A wolf, which has its den at Humphrey Head, ravages the land around and Sir Edgar has promised half his lands and Adela’s hand to whichever knight will dispatch the beast. On the evening before the big hunt, the contenders gather for a feast, among them the Knight of Leyburne, who loves Adela, though knows that she herself loves another (are you following this?). Earlier that day, Margaret has noticed a strange knight, visored and silent, which has arrived alone to join the hunt. Approaching him, she discovers that he is John Harrington, returned unscathed from the Crusades, and determined not to reveal his identity until he has killed the wolf and won Adela’s hand. Later, under pressure, Margaret reveals to Adela that her true love has returned.

On the day of the hunt, the wolf is chased A noble chase was that, famed in ballad and story, and told beside the fire of many a cottage or of hall for many and many a winter’s night thereafter. The grisly wolf, strong and cunning, led them over Kirkhead and Holker to Newby Bridge; there he plunged into the brawling Leven, and over it after him went the pack and crew. On through woodland glen and over wild hill they go, in clamorous dash, till the grey beast finds brief shelter in the recesses of Coniston Old Man. Here the hunter’s breath, but their hounds are staunch, and their horses good as ever dashed through a wood. The dogs are on the track again like grim death, away by Esthwaite, and on to the green shores of Windermere, where the panting savage takes the water at one bold plunge, and leaves his foes behind.
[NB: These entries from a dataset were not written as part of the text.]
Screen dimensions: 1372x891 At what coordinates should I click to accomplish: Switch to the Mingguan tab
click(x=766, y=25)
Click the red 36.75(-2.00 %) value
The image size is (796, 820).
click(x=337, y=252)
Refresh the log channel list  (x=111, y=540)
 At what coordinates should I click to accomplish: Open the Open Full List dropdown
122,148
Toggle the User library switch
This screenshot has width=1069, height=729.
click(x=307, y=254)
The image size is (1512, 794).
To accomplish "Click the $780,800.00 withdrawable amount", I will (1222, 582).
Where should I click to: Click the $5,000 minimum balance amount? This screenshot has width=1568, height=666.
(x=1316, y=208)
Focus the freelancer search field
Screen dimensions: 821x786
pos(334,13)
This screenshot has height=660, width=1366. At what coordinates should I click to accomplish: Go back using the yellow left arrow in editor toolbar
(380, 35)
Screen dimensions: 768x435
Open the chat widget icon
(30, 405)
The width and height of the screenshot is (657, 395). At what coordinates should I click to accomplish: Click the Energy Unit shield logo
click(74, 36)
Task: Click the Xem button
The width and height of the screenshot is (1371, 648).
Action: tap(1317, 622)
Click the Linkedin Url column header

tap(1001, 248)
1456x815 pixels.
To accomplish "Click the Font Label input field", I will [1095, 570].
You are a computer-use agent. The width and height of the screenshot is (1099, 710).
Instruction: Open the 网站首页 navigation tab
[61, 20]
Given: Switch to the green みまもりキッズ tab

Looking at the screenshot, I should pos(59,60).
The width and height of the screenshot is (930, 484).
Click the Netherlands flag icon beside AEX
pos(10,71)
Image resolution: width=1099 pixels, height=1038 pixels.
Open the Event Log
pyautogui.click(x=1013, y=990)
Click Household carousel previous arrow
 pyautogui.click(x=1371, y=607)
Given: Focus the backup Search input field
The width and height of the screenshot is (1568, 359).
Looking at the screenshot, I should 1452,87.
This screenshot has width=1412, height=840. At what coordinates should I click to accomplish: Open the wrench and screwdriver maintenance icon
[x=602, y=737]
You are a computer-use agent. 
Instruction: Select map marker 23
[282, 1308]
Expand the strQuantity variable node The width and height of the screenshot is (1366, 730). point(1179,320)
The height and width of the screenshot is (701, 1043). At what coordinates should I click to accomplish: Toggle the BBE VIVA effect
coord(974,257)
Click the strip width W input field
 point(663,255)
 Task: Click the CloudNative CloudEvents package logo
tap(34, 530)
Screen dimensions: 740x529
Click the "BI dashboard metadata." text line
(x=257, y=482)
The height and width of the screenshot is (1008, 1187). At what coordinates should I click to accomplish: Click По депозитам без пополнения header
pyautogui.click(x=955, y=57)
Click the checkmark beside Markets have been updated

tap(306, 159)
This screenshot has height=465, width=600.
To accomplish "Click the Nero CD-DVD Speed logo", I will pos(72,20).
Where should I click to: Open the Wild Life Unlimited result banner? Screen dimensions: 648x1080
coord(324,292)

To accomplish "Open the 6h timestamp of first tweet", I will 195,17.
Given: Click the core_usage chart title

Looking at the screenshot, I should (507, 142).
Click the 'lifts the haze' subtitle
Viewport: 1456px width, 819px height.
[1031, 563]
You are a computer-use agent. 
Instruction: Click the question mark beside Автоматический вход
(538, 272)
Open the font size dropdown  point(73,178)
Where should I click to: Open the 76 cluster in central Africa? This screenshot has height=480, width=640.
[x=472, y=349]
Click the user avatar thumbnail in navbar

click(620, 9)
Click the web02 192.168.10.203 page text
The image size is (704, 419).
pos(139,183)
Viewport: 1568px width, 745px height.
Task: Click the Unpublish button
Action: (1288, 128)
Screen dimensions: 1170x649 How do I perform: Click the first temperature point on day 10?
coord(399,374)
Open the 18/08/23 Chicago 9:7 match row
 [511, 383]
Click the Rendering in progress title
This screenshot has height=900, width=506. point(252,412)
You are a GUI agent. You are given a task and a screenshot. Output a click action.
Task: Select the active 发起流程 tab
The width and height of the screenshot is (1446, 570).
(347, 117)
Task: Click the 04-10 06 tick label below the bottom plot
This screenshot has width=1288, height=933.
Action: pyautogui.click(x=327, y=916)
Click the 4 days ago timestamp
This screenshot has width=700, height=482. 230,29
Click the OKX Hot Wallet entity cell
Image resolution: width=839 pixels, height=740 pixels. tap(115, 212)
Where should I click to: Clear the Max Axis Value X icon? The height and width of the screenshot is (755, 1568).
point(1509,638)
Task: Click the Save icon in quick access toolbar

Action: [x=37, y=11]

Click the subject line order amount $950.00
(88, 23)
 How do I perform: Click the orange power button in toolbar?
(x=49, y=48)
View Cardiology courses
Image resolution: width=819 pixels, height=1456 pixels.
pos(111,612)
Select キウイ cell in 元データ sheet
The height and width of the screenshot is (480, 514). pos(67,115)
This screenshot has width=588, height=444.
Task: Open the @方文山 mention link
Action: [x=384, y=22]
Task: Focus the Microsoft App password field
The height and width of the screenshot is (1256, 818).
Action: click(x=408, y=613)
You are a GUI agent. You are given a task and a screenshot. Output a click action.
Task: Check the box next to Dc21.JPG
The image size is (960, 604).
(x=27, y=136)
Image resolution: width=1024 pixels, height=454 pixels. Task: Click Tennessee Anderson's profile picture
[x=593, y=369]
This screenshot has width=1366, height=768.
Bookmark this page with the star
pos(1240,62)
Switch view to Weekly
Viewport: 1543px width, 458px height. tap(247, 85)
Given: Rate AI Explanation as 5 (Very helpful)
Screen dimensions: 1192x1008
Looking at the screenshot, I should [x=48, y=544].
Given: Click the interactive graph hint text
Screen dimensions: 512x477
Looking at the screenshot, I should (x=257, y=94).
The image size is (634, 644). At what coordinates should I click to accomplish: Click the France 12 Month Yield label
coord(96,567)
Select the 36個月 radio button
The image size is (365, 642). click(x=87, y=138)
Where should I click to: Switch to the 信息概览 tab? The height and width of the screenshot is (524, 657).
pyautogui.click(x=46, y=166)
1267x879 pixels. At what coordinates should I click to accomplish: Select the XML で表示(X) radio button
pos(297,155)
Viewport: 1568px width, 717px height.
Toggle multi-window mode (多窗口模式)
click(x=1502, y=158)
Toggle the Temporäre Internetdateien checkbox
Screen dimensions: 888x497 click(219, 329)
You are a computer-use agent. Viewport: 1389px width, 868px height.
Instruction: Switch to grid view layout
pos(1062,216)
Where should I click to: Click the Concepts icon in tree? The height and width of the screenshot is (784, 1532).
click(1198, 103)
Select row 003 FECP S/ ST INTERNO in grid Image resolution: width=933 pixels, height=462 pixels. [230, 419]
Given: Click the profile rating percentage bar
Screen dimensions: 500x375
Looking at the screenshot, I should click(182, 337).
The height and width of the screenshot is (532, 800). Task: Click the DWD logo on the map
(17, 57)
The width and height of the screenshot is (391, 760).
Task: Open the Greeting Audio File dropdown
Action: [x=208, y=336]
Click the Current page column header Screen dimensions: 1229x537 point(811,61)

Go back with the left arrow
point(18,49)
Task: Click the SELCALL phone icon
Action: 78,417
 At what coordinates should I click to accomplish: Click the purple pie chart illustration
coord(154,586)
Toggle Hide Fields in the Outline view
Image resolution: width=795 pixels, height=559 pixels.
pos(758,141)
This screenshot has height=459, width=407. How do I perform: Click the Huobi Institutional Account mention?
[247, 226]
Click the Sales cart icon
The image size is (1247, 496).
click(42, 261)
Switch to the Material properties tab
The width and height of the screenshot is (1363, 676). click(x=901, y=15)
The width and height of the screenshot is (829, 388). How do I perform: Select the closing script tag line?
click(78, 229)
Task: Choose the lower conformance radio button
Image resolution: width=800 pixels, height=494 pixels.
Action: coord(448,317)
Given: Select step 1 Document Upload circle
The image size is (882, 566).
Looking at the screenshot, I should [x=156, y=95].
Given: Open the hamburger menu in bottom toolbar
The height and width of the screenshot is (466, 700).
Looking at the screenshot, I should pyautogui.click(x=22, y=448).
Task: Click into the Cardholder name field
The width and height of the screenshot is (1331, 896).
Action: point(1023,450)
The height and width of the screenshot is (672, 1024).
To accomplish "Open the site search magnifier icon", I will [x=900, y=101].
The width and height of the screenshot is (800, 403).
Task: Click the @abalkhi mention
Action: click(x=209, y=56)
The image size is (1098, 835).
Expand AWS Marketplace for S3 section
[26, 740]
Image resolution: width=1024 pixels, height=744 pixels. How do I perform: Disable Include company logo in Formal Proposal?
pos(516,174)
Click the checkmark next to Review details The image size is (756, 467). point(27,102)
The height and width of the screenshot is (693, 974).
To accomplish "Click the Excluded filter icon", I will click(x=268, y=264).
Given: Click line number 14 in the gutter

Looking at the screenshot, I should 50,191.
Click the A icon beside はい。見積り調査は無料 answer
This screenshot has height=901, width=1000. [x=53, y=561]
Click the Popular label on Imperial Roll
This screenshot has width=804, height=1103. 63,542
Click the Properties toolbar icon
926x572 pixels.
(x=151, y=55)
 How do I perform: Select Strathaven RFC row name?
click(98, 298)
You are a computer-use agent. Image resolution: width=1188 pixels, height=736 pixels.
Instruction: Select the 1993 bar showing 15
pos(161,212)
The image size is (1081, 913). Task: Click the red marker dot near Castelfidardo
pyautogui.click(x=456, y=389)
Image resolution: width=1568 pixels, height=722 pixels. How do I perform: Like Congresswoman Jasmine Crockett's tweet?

The rival knights, Leyburne and Delisle [John Harrington’s assumed name] follow “foremost of the dripping train,” and win the eastern side of the lake. Two tireless bloodhounds keep the scent, and the chase continues along the shore to craggy Gummershaw, and finally back to its lair at Humphrey Head. Two riders have survived the hunt, Leyburne and the visored Knight. Both, on horseback, perch at the edge of the precipice down, which the wolf has plunged. Adela and Margaret watch from the beach. Margaret calls out to Leyburne to be careful, and he shies back, but John Harrington, on his Arab steed, plunges down

The wolf dashes towards Margaret and Adela. Adela swoons, but Margaret, a true heroine, picked up a stone from the shore and threw herself between her cousin and the wolf. At the same moment, she heard a rush, a fall, a groan upon the shingle, and in another second a spear transfixed the wolf, and he rolled writhing in the sand. John Harrington has killed the wolf, and can now marry Adela. By coincidence both his father, Sir Edgar, and Adela’s old priest, appear on the beach. There is reconciliation between the old man and his son, and Sir Edgar orders the priest to marry them then and there, before he changes his mind.

The Last Wolf: a Legend of Humphrey Head, which occupies the final pages of Mrs Mercier’s book,
The verses, which are pretty surely of 19th century provenance and in ballad form, must have formed the starting point for Mrs Mercier’s narrative.

The sun hath set on Wraysholme’s Tower,
And o’er broad Morecambe Bay;
The moon from out her eastern bower
Pursues the track of day.

On Wraysholme’s grey and massive walls,
On rocky Humphrey Head,
On wood and field her silver falls,
Her silent charms are shed.

Humphrey Head is the highest (and just about only) cliff of any size on the Lancashire coast. The Kirkhead Tower stands above it, offering excellent views over Morecambe Bay. Together they add up to some very scenic and most interesting walks.